Wouldn’t your statement apply as well to the original version using z ~ multi_normal_cholesky(beta_x, L_Omega) ?

Do you mean to say that both the original and my version imply a uniform prior on z_pos and z_neg or is it that z ~ multi_normal... is not equivalent to target += ...? If the latter is the case, can you elaborate why you suppose that is?

z, the tranformed parameter, would be constrained, but z_pos and z_neg would still be drawn from a uniform half-line (i.e. improper prior) and, together, have the same number of elements as z.

I do not think this is accurate. If a distribution is imposed on a transformed or constrained parameter (as it is for z), then I see no reason why the original/unconstrained parameter would not be sampled from the same distribution subject to the Jacobian adjustment (computed via autodiff). If it really were implemented such that a uniform prior would be assumed for any transformed parameter that a distribution is imposed on directly, then surely the docs for a change of variable would mention this. I’m happy to change my mind about this if you can provide a reference to the docs or the backend implementation.

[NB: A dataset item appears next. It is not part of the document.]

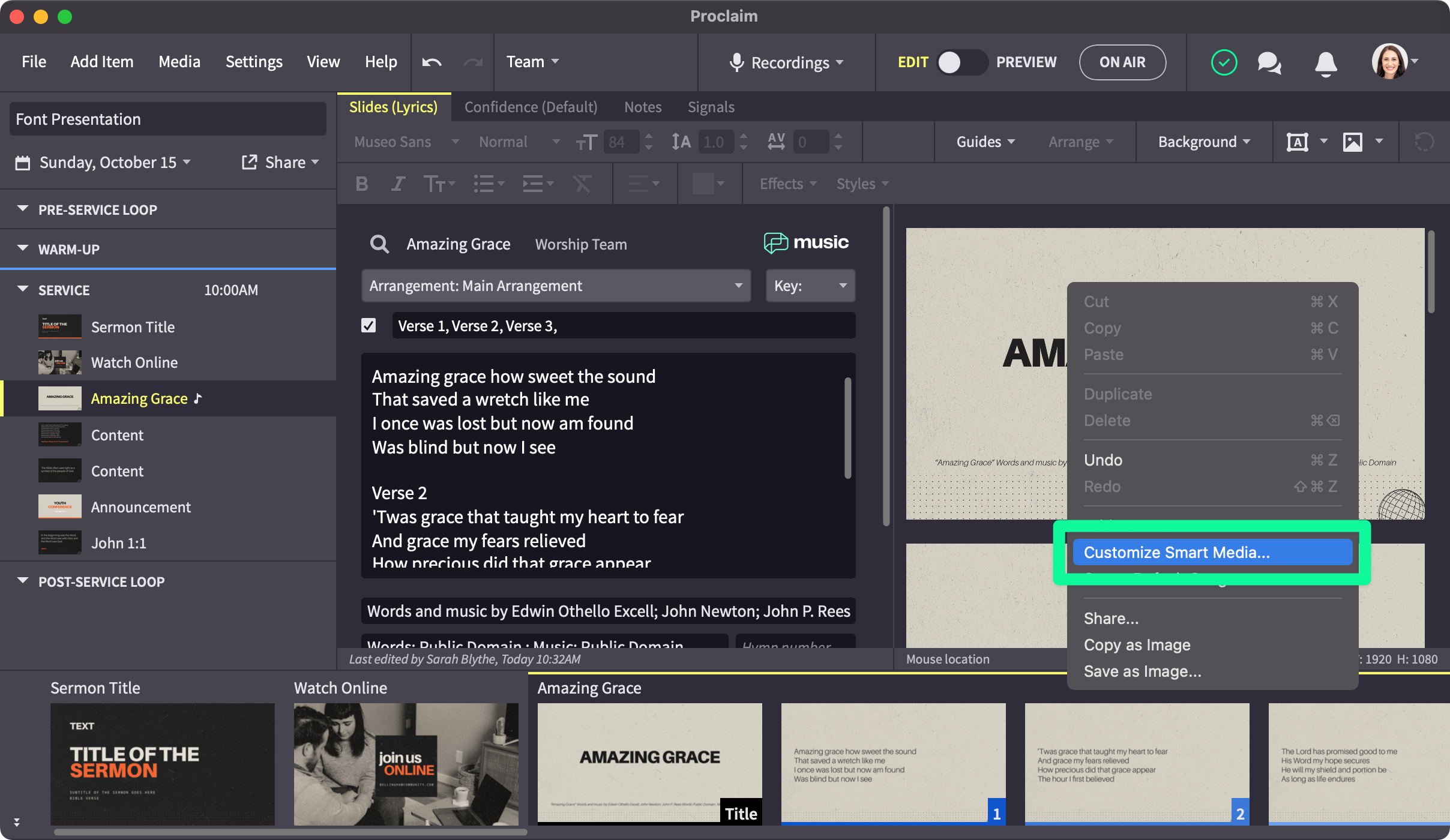Click the lyrics editor vertical scrollbar

click(x=847, y=427)
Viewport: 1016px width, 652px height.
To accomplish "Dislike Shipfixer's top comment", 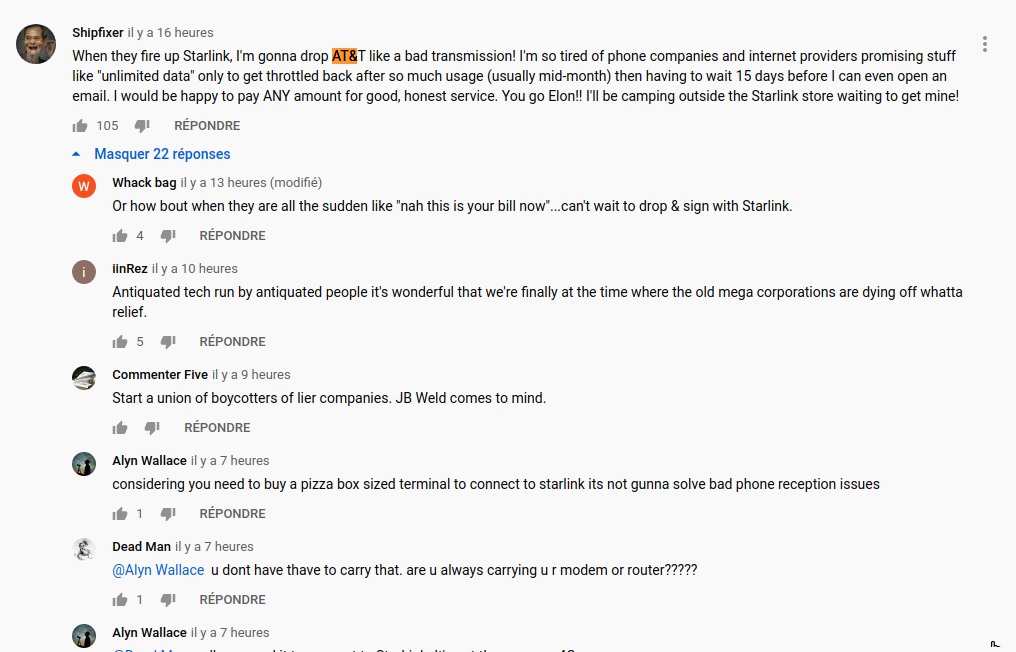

I do agree that if no distribution is given for a parameter, then a uniform prior is the default (although I’d also appreciate a reference to the docs), but I assume that you would not want to extend your statement to a structure as the below, which in essence captures what happens in the model.

parameters{
  real x;
}
transformed parameters{
  real y = x;
}
model{
  y ~ normal();
}

There is no sensible reason why the Stan devs would not use the distribution induced on x via the one imposed on y to sample x.

@ssp3nc3r Sorry for the rewrite, but as in my previous 4 replies, the questions were more of a Socratic nature, as I did not mean to be upfront about this.

In this example, x is y, which is given an incomplete normal prior (did you mean std_normal()). These are easy questions to test. Just run the code and graph x to confirm.

I’m not an expert on the Stan backend, and I do not know the answer to your question. However, theoretically, a likelihood imposes some constraint on the draws from a distribution, but the priors to that likelihood can still be unbounded uniform distributions, which is still an improper prior, regardless of the data-driven portion of the model. Unless there is some serious issue with your code that I have not found, I do not see why reduce_sum would not be working here, but I do suspect that the many unparallelized operations in your code are eclipsing it. Unfortunately, there is no deeper documentation for me to refer to and I defer to the Stan devs at this point. Perhaps they can see something that I can’t.